>> Begin INPUT RECORDS
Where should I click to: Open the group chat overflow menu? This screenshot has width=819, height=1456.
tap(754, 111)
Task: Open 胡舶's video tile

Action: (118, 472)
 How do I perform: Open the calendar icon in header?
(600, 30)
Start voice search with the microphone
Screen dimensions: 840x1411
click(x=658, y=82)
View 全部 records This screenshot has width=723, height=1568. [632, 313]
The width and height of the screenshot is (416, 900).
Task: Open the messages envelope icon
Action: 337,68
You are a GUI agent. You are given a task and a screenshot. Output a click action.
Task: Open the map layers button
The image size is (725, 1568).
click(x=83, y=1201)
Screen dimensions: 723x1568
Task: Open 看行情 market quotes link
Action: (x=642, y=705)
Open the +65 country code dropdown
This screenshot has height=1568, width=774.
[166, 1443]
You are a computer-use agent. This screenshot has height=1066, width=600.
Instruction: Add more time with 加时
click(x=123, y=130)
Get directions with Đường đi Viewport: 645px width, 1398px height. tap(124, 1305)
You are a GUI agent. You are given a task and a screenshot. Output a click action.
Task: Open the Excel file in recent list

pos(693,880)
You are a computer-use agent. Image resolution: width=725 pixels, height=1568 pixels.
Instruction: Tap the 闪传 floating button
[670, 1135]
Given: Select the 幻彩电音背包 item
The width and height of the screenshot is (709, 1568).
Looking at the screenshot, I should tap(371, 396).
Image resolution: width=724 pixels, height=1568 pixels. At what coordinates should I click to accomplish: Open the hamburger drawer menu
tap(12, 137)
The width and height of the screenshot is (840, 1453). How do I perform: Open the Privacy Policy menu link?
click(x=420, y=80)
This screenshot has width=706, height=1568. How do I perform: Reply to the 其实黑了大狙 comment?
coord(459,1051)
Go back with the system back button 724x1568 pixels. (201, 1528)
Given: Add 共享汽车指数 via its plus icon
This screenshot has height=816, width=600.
>> End INPUT RECORDS
§ **PROBLEM DESCRIPTION**
Print all of the records above again, word for word and line for line, with nothing changed.

§ **WORKED SOLUTION**
Where should I click to: Open the group chat overflow menu? This screenshot has width=819, height=1456.
tap(754, 111)
Task: Open 胡舶's video tile

Action: (118, 472)
 How do I perform: Open the calendar icon in header?
(600, 30)
Start voice search with the microphone
Screen dimensions: 840x1411
click(x=658, y=82)
View 全部 records This screenshot has width=723, height=1568. [632, 313]
The width and height of the screenshot is (416, 900).
Task: Open the messages envelope icon
Action: 337,68
You are a GUI agent. You are given a task and a screenshot. Output a click action.
Task: Open the map layers button
The image size is (725, 1568).
click(x=83, y=1201)
Screen dimensions: 723x1568
Task: Open 看行情 market quotes link
Action: (x=642, y=705)
Open the +65 country code dropdown
This screenshot has height=1568, width=774.
[166, 1443]
You are a computer-use agent. This screenshot has height=1066, width=600.
Instruction: Add more time with 加时
click(x=123, y=130)
Get directions with Đường đi Viewport: 645px width, 1398px height. tap(124, 1305)
You are a GUI agent. You are given a task and a screenshot. Output a click action.
Task: Open the Excel file in recent list

pos(693,880)
You are a computer-use agent. Image resolution: width=725 pixels, height=1568 pixels.
Instruction: Tap the 闪传 floating button
[670, 1135]
Given: Select the 幻彩电音背包 item
The width and height of the screenshot is (709, 1568).
Looking at the screenshot, I should tap(371, 396).
Image resolution: width=724 pixels, height=1568 pixels. At what coordinates should I click to accomplish: Open the hamburger drawer menu
tap(12, 137)
The width and height of the screenshot is (840, 1453). How do I perform: Open the Privacy Policy menu link?
click(x=420, y=80)
This screenshot has width=706, height=1568. How do I perform: Reply to the 其实黑了大狙 comment?
coord(459,1051)
Go back with the system back button 724x1568 pixels. (201, 1528)
Given: Add 共享汽车指数 via its plus icon
This screenshot has height=816, width=600.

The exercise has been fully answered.